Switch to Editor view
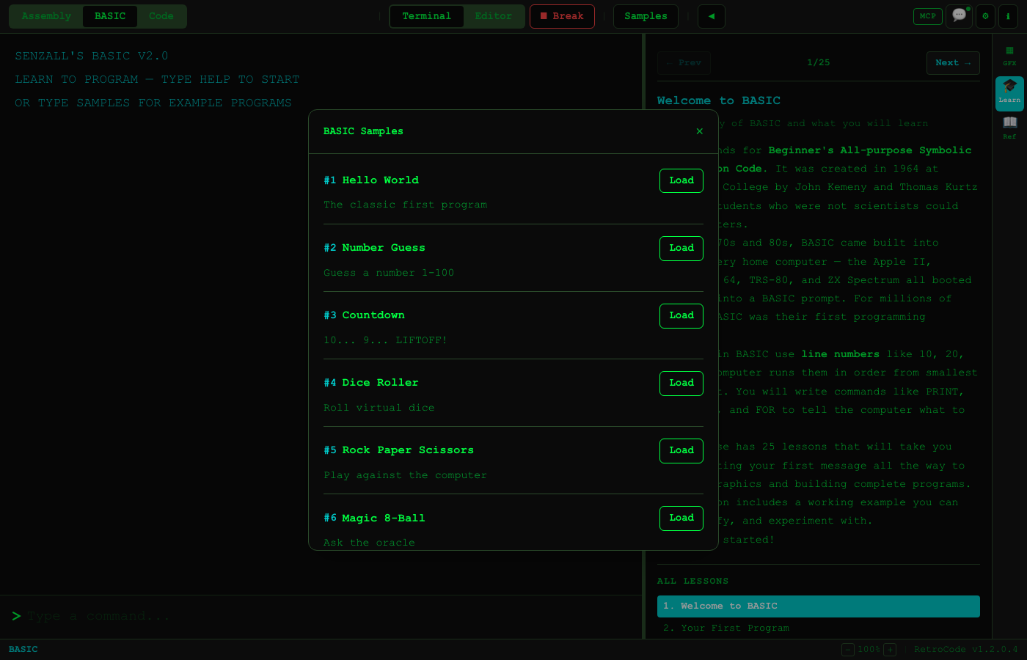tap(494, 15)
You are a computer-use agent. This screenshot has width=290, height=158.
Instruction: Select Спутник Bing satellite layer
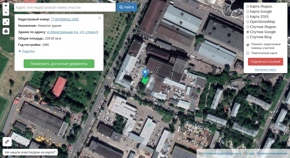tap(248, 37)
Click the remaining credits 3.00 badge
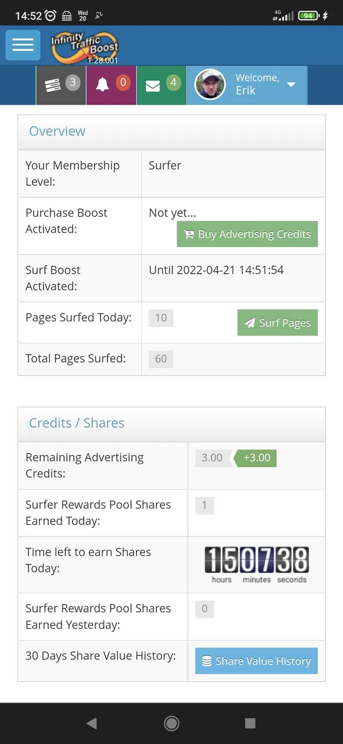This screenshot has width=343, height=744. click(213, 458)
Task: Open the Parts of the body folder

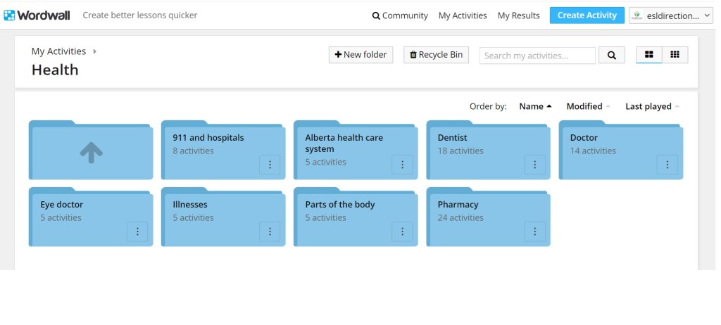Action: pyautogui.click(x=340, y=205)
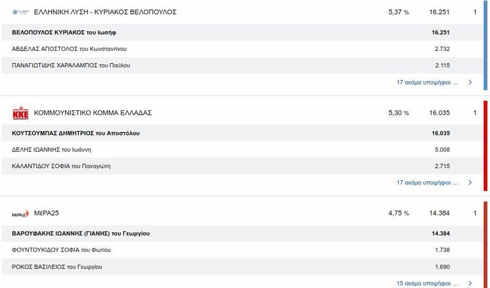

○ ○ ○

_Brief_
Will you repeat the material above, but only from the line containing "Click the remaining credits 3.00 badge" through its last line, exactly and without the pictures?

_Expected answer_
Click the remaining credits 3.00 badge
This screenshot has width=343, height=744. click(213, 458)
Task: Open the Parts of the body folder

Action: pyautogui.click(x=340, y=205)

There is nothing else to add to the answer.